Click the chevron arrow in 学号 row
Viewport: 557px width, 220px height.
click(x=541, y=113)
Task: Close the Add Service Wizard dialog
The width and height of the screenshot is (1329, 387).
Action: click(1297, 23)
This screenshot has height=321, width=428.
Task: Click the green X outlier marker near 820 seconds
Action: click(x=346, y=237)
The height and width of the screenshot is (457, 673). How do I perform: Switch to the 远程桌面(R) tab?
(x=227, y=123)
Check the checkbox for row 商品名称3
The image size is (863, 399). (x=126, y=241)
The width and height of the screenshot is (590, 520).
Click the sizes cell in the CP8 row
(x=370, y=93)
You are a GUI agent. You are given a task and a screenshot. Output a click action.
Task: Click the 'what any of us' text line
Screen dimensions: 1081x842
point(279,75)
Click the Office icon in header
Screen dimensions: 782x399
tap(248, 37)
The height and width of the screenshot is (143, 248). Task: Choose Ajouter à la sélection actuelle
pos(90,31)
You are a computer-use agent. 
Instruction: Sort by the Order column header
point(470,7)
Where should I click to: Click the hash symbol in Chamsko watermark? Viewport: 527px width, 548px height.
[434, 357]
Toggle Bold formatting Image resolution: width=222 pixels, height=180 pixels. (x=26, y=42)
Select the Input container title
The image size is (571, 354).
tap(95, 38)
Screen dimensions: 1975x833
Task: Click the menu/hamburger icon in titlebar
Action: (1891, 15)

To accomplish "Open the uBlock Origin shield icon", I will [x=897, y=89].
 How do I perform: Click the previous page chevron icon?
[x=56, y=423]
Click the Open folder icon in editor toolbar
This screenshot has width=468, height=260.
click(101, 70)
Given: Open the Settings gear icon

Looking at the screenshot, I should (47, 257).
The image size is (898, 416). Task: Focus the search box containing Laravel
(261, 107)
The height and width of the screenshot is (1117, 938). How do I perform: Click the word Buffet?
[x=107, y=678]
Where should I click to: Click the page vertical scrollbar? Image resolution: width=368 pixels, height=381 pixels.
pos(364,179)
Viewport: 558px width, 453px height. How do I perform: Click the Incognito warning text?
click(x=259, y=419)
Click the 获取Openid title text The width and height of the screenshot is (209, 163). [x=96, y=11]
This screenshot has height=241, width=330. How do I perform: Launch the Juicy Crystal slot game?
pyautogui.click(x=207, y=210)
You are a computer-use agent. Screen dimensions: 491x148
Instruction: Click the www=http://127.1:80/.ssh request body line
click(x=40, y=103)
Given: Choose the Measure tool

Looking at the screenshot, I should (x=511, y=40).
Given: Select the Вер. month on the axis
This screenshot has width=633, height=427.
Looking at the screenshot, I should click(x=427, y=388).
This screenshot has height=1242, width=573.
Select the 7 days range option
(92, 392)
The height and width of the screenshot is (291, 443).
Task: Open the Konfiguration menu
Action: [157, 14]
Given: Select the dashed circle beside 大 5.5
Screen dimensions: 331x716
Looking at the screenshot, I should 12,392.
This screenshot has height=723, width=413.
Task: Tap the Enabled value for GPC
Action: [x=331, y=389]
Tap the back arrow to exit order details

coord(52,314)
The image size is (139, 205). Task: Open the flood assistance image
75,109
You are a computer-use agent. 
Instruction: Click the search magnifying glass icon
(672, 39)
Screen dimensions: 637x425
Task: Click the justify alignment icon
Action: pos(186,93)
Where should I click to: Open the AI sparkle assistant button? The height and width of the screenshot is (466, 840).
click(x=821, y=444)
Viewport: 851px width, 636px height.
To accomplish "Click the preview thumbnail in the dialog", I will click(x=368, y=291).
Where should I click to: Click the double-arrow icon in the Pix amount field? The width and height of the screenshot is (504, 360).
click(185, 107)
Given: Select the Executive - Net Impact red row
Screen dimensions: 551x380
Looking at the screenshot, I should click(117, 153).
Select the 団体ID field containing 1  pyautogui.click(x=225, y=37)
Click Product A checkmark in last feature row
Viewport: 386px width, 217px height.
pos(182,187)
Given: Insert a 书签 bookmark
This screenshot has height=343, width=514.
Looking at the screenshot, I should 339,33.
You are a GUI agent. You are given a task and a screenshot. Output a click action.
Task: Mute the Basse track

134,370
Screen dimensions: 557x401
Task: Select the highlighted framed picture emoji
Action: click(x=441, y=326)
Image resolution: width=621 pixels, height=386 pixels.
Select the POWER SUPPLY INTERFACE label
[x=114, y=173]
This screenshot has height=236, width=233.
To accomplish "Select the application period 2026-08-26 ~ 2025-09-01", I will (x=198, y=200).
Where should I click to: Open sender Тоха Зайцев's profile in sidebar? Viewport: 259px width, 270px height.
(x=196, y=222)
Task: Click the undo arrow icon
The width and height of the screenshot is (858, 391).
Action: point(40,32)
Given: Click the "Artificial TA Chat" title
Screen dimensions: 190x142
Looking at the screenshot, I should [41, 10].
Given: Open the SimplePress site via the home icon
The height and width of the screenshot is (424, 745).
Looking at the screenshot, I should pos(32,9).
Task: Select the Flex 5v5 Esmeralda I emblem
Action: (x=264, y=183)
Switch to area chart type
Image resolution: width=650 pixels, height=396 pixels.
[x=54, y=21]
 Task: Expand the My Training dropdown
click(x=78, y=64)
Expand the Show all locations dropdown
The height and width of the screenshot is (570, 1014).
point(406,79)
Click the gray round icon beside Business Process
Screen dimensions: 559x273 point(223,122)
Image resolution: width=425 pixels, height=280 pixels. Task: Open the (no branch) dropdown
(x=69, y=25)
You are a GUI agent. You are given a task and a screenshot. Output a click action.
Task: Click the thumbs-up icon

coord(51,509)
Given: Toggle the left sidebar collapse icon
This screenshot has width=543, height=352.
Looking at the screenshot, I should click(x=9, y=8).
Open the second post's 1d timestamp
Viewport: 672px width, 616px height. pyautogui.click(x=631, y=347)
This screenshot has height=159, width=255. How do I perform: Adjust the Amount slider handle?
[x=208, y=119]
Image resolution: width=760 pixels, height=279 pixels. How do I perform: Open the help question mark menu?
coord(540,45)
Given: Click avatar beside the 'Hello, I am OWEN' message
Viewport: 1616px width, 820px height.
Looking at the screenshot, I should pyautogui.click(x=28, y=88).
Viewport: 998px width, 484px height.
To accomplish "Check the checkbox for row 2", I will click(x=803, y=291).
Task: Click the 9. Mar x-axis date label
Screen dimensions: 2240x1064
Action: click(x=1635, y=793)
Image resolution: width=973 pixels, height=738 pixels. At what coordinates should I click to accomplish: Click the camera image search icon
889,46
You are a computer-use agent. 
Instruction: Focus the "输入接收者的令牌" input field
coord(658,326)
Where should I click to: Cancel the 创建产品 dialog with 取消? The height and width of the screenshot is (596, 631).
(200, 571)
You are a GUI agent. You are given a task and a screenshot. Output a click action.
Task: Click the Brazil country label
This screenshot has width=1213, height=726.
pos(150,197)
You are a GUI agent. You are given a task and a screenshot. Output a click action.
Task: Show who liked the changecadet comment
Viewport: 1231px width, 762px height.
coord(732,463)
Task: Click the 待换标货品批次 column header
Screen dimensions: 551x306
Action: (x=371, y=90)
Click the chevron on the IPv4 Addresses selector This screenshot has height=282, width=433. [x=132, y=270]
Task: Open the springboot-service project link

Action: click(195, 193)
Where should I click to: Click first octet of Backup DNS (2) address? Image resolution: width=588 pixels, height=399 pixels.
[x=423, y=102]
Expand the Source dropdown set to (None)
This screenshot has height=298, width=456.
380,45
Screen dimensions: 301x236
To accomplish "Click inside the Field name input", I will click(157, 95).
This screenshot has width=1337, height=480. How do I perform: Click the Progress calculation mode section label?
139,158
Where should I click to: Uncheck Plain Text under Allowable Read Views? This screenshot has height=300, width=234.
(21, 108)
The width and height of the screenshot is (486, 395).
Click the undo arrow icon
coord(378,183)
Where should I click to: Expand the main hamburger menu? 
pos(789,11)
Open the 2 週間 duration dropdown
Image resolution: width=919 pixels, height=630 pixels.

───

» What this task involves: Where the line containing "Where should I click to: Uncheck" appears, begin a word-for-word copy and carry it through the last line of the listing, leaving out all other lines.

» Response area:
Where should I click to: Uncheck Plain Text under Allowable Read Views? This screenshot has height=300, width=234.
(21, 108)
The width and height of the screenshot is (486, 395).
Click the undo arrow icon
coord(378,183)
Where should I click to: Expand the main hamburger menu? 
pos(789,11)
Open the 2 週間 duration dropdown
Image resolution: width=919 pixels, height=630 pixels.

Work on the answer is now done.